ЦЕЛЬ ЗАДАНИЯ: Воспроизведите дословно и целиком исходный текст о жизни в плену у Ютрамаки.

Хозяин мой, пробыв около месяца у кунищат, вздумал переехать в свое собственное жилище, находящееся на самом мысе Жуан-де-Фука. Но прежде своего отправления выкупил Булыгина, дав ему обещание выкупить вскоре и супругу его, которая уже теперь получила от своего мужа прощение и жила с ним вместе. Переехав на новоселье, мы жили с Булыгиным у своего хозяина очень покойно. Он обходился с нами ласково и содержал нас хорошо, доколе не случилась ссора между ним и прежним хозяином Булыгина. Последний прислал назад данный за Николая Исаковича выкуп, состоявший в одной девке и двух саженях сукна, и требовал возвращения своего пленника. Но Ютрамаки на это не соглашался. Наконец Булыгин объявил ему, что по любви к жене своей непременно желает быть вместе с нею, и просил продать его прежнему хозяину. Желание его было исполнено, но после того дикие беспрестанно нас из рук в руки то продавали, то меняли, или по родству и дружбе уступали друг другу и дарили. Николай Исакович со своею Анною Петровной имели самую горькую участь: иногда их соединяли, а иногда опять разделяли, и они находились в беспрестанном страхе увидеть себя разлученными навеки. Наконец смерть прекратила бедствия злополучной четы: госпожа Булыгина скончалась в августе 1809 года, живя врозь со своим супругом, а он, узнавши о ее смерти, стал более сокрушаться, сохнуть и в самой жестокой чахотке испустил дух 14-го февраля 1810 года. Госпожа Булыгина при смерти своей находилась в руках столь гнусного варвара, что он не позволил даже похоронить тело ее, а велел бросить в лес…
Между тем самое большое время моего плена я находился у доброго моего хозяина Ютрамаки, который обходился со мною как с другом, а не так, как с пленником. Я старался всеми способами заслуживать его благорасположение. Люди эти совершенные дети: всякая безделица им нравится и утешает их. Пользуясь их наивностью, я умел заставить их себя любить и даже уважать. Например, я сделал из бумаги змея и, приготовив из змеиных жил нитки, стал пускать его. Поднявшийся до чрезвычайной высоты змей изумил диких: приписывая изобретение это моему гению, они утверждали, что русские могут достать солнце! Но ничем я так не услужил моему хозяину, как пожарною трещоткою. К счастию мне удалось растолковать ему, что разнотонные звуки трещотки могут означать разные движения в войне, и что она весьма полезна при нападении на неприятеля и при отступлении от него. Инструмент сей довершил мою славу: все удивились моему уму и думали, что подобных мне гениев мало уже осталось в России.

БЛОК ДАННЫХ:

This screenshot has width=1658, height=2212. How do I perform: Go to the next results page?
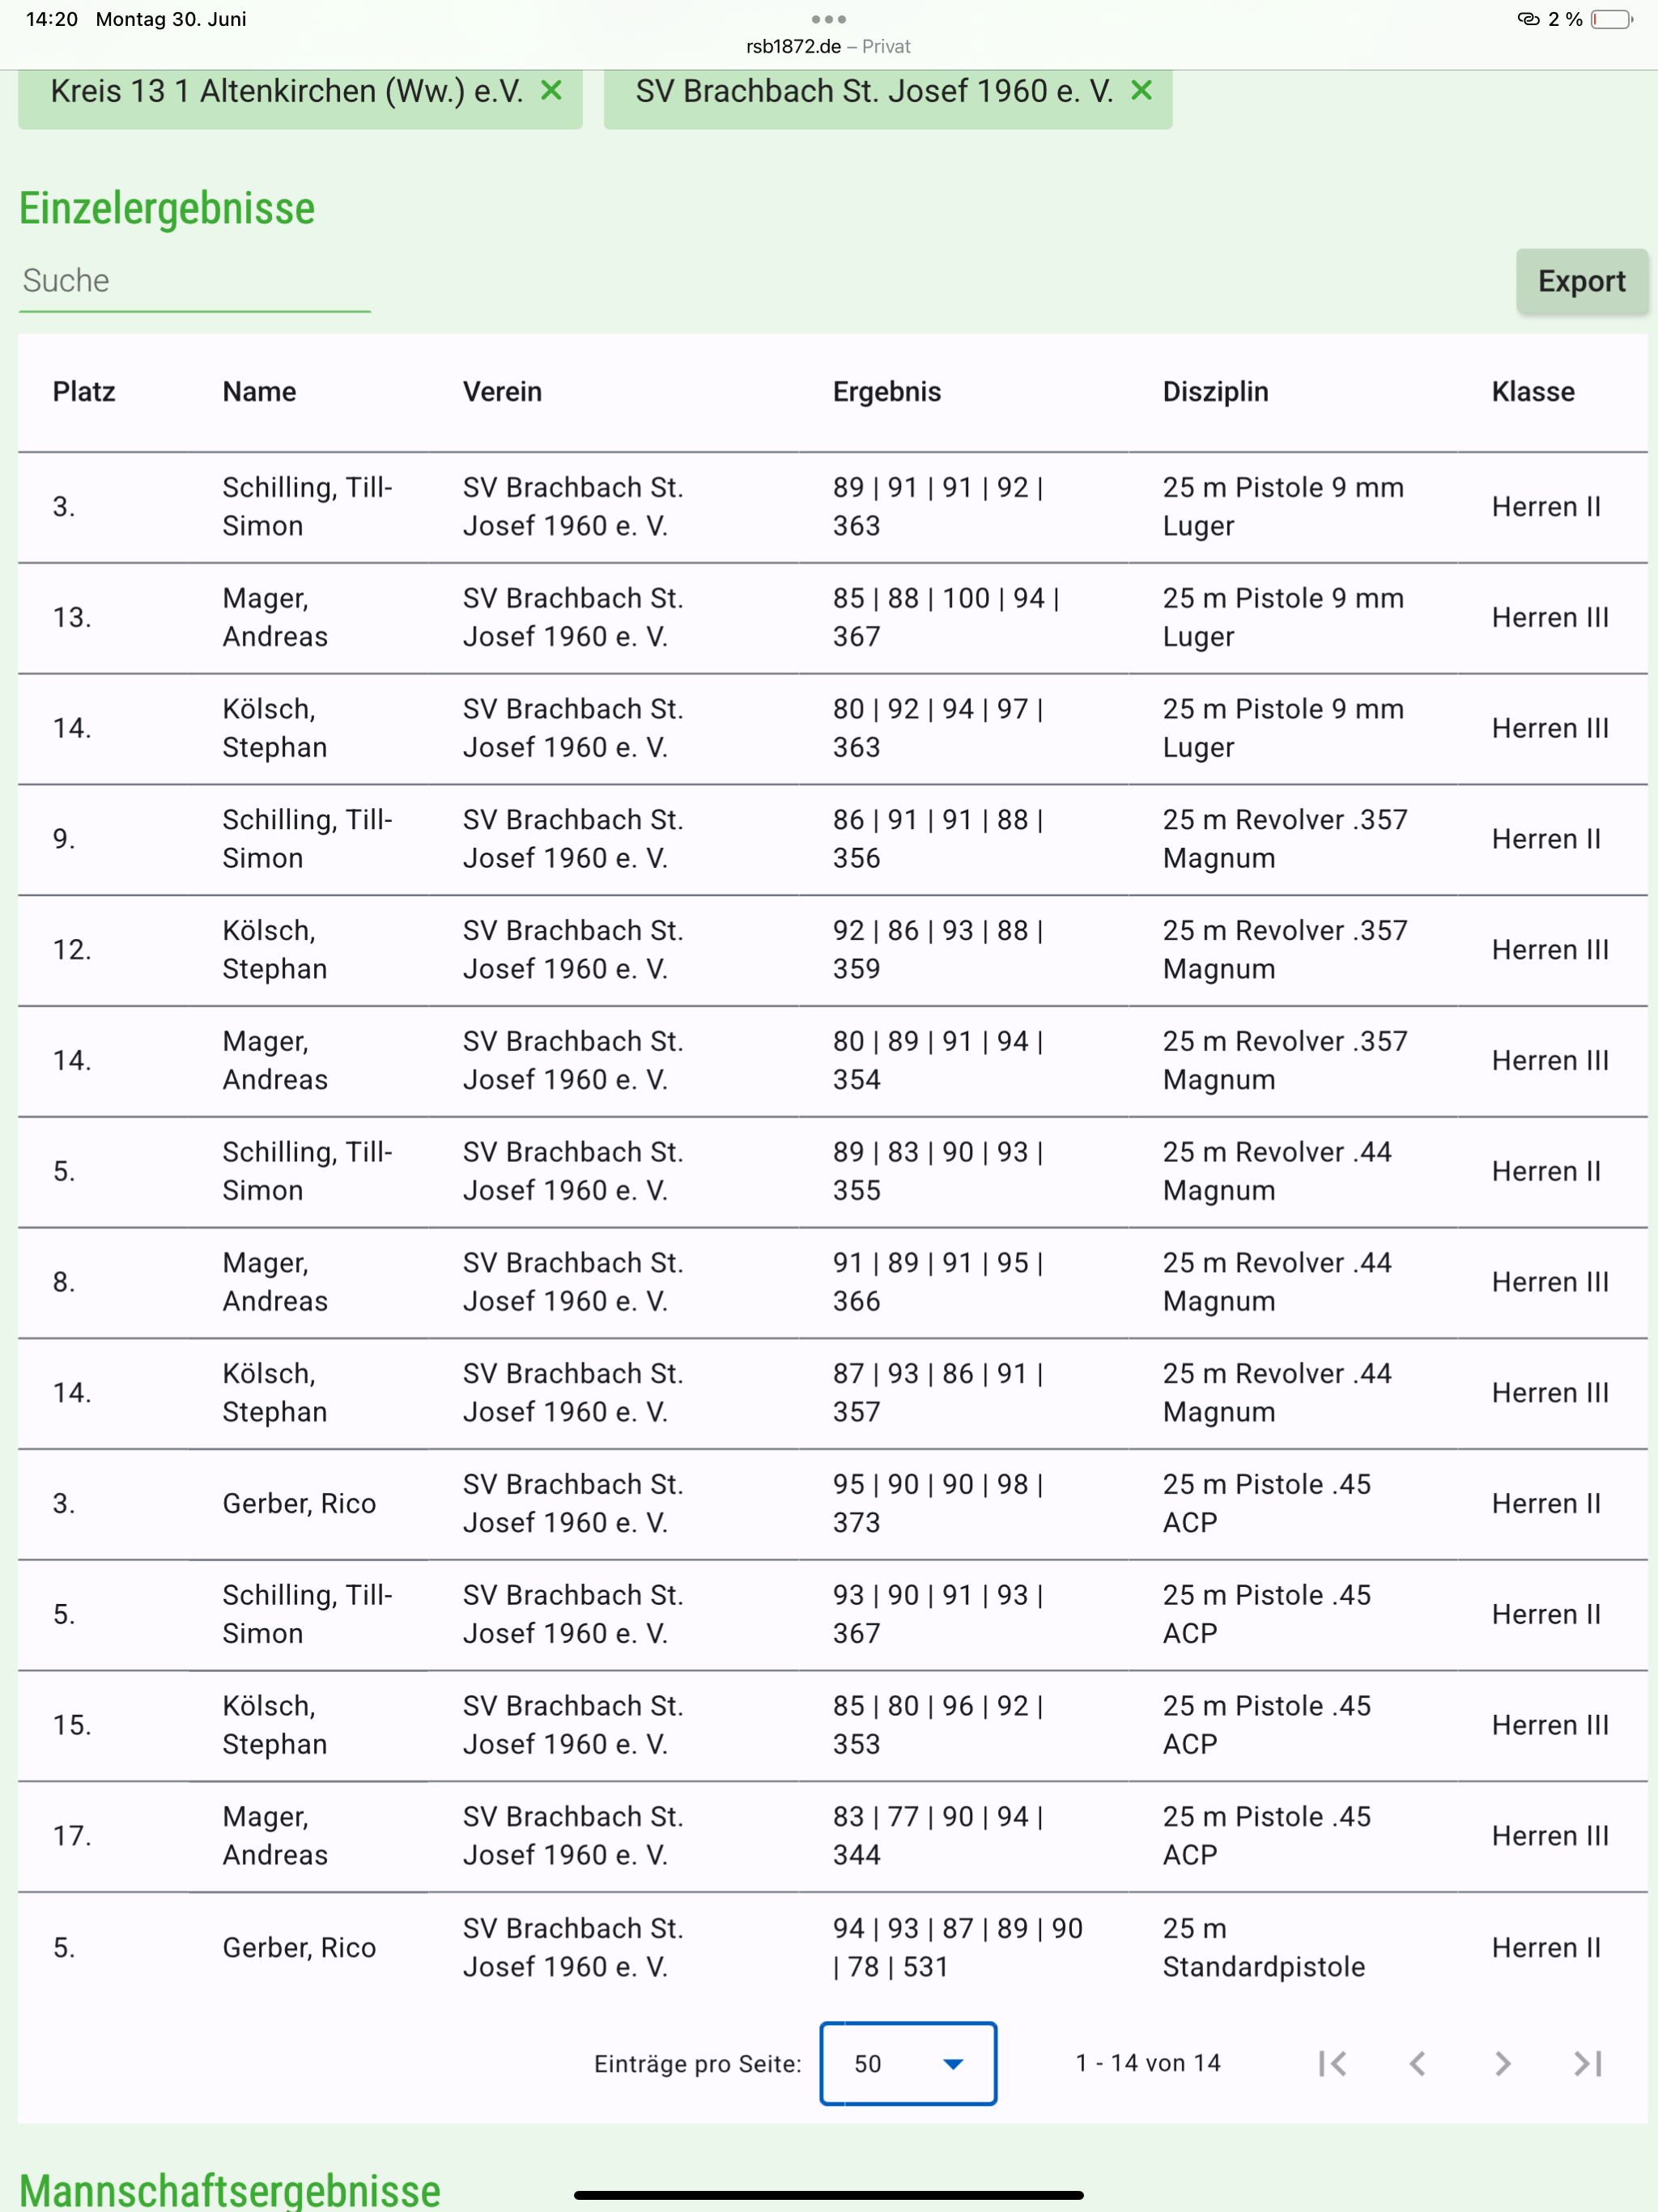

РЕЗУЛЬТАТ ВЫПОЛНЕНИЯ:
Хозяин мой, пробыв около месяца у кунищат, вздумал переехать в свое собственное жилище, находящееся на самом мысе Жуан-де-Фука. Но прежде своего отправления выкупил Булыгина, дав ему обещание выкупить вскоре и супругу его, которая уже теперь получила от своего мужа прощение и жила с ним вместе. Переехав на новоселье, мы жили с Булыгиным у своего хозяина очень покойно. Он обходился с нами ласково и содержал нас хорошо, доколе не случилась ссора между ним и прежним хозяином Булыгина. Последний прислал назад данный за Николая Исаковича выкуп, состоявший в одной девке и двух саженях сукна, и требовал возвращения своего пленника. Но Ютрамаки на это не соглашался. Наконец Булыгин объявил ему, что по любви к жене своей непременно желает быть вместе с нею, и просил продать его прежнему хозяину. Желание его было исполнено, но после того дикие беспрестанно нас из рук в руки то продавали, то меняли, или по родству и дружбе уступали друг другу и дарили. Николай Исакович со своею Анною Петровной имели самую горькую участь: иногда их соединяли, а иногда опять разделяли, и они находились в беспрестанном страхе увидеть себя разлученными навеки. Наконец смерть прекратила бедствия злополучной четы: госпожа Булыгина скончалась в августе 1809 года, живя врозь со своим супругом, а он, узнавши о ее смерти, стал более сокрушаться, сохнуть и в самой жестокой чахотке испустил дух 14-го февраля 1810 года. Госпожа Булыгина при смерти своей находилась в руках столь гнусного варвара, что он не позволил даже похоронить тело ее, а велел бросить в лес…
Между тем самое большое время моего плена я находился у доброго моего хозяина Ютрамаки, который обходился со мною как с другом, а не так, как с пленником. Я старался всеми способами заслуживать его благорасположение. Люди эти совершенные дети: всякая безделица им нравится и утешает их. Пользуясь их наивностью, я умел заставить их себя любить и даже уважать. Например, я сделал из бумаги змея и, приготовив из змеиных жил нитки, стал пускать его. Поднявшийся до чрезвычайной высоты змей изумил диких: приписывая изобретение это моему гению, они утверждали, что русские могут достать солнце! Но ничем я так не услужил моему хозяину, как пожарною трещоткою. К счастию мне удалось растолковать ему, что разнотонные звуки трещотки могут означать разные движения в войне, и что она весьма полезна при нападении на неприятеля и при отступлении от него. Инструмент сей довершил мою славу: все удивились моему уму и думали, что подобных мне гениев мало уже осталось в России.